**Task to complete**
Take each line from the entries that holds "Choose" and copy it out.

>>

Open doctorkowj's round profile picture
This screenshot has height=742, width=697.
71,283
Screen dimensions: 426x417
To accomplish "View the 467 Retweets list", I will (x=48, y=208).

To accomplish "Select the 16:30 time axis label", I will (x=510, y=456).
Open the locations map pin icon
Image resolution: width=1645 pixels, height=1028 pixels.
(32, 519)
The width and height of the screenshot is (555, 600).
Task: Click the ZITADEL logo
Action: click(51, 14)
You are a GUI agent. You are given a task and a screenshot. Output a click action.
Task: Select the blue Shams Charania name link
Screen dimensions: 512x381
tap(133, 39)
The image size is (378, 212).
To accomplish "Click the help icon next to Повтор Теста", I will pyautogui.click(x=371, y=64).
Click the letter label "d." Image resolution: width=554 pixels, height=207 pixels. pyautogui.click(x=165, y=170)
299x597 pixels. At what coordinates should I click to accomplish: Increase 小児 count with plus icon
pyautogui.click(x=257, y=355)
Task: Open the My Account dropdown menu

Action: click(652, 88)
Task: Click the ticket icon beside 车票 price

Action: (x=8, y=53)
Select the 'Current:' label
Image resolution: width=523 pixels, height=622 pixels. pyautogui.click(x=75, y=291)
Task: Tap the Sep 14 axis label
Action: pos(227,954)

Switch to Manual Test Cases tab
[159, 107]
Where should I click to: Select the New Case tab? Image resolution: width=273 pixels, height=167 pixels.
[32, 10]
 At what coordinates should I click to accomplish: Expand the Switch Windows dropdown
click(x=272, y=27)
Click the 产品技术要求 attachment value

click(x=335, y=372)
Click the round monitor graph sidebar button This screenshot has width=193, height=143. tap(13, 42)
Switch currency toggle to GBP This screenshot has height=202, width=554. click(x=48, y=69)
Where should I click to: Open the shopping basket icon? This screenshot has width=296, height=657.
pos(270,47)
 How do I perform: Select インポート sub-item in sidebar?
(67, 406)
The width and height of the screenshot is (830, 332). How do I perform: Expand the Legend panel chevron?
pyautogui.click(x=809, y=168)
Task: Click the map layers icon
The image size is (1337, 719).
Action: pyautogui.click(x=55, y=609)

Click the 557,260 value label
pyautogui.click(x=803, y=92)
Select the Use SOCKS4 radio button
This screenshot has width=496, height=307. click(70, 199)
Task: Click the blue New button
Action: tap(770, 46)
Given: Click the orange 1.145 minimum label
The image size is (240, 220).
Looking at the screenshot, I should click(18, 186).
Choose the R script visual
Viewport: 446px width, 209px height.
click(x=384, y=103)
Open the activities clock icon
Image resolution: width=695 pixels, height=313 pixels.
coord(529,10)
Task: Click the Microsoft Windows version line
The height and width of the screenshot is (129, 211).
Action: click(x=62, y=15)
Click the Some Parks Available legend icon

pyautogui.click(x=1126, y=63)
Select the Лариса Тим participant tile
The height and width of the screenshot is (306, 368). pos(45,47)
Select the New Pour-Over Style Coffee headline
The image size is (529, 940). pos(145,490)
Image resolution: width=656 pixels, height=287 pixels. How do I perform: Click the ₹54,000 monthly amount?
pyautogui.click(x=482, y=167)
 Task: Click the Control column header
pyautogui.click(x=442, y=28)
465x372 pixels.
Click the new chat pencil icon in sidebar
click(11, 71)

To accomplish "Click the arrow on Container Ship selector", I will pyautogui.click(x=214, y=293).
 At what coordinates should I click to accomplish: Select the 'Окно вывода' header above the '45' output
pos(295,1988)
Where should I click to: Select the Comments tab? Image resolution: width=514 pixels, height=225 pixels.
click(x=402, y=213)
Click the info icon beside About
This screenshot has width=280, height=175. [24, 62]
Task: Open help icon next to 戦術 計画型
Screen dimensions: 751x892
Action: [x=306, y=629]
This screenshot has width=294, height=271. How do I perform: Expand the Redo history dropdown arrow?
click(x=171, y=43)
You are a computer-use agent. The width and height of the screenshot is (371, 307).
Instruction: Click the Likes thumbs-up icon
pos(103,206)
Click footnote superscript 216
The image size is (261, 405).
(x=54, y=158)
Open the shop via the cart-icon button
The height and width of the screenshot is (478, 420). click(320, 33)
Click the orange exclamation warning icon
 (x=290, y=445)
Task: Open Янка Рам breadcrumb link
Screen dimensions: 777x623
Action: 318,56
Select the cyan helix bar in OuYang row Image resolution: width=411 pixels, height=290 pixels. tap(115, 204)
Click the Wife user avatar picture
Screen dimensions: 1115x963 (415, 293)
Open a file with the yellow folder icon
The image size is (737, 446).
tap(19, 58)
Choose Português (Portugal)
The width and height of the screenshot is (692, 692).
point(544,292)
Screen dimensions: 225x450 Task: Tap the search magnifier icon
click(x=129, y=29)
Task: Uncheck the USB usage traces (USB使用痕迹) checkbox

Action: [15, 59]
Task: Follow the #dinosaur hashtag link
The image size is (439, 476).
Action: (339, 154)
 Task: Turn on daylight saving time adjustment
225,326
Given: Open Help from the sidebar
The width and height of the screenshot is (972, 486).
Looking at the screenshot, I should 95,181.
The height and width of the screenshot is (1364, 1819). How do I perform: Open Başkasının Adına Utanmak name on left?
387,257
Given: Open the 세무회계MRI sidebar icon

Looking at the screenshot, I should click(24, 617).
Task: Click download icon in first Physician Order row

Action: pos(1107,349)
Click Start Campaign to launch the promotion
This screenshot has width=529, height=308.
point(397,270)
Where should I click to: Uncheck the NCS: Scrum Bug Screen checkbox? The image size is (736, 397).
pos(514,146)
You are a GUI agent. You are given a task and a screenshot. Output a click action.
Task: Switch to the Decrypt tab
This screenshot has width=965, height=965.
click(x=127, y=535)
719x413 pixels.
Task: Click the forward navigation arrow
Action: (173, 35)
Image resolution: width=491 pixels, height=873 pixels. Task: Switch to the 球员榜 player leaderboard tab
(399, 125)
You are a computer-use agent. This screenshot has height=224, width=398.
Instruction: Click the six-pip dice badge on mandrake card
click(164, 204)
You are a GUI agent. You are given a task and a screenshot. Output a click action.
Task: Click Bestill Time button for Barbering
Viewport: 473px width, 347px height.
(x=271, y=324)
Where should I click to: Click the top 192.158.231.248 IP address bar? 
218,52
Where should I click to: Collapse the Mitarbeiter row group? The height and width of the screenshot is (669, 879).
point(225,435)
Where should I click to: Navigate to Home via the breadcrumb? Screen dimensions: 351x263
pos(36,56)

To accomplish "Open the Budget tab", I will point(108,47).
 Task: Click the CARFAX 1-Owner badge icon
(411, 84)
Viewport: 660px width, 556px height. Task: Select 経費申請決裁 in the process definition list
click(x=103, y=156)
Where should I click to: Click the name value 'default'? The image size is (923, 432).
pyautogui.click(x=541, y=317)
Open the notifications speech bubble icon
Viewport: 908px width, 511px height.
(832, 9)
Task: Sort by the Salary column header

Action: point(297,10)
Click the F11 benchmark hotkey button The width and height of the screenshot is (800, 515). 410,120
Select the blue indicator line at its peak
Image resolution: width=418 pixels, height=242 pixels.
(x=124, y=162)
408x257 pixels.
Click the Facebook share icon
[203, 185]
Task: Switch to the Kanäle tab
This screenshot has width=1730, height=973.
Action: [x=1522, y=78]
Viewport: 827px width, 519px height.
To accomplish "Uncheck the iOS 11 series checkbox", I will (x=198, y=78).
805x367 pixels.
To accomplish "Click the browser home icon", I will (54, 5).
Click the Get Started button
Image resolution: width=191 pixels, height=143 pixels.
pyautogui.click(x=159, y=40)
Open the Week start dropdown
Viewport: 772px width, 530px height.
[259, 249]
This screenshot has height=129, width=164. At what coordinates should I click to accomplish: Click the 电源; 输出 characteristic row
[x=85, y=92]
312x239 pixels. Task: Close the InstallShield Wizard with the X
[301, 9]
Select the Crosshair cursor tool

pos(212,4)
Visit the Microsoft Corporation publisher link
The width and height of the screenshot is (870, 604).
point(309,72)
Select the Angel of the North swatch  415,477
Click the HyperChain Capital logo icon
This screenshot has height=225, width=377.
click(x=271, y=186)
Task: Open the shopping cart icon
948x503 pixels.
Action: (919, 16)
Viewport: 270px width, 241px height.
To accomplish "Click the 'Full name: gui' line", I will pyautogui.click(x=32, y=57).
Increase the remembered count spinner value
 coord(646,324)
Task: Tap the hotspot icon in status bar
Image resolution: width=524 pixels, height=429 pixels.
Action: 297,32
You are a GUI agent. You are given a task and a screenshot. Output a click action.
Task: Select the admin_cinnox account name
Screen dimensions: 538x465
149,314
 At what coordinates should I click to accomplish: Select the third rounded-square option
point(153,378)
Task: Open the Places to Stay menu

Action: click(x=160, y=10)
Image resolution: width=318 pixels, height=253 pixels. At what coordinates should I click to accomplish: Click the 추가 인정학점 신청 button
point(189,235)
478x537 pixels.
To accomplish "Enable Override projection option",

<<

**Your solution**
Choose the R script visual
Choose Português (Portugal)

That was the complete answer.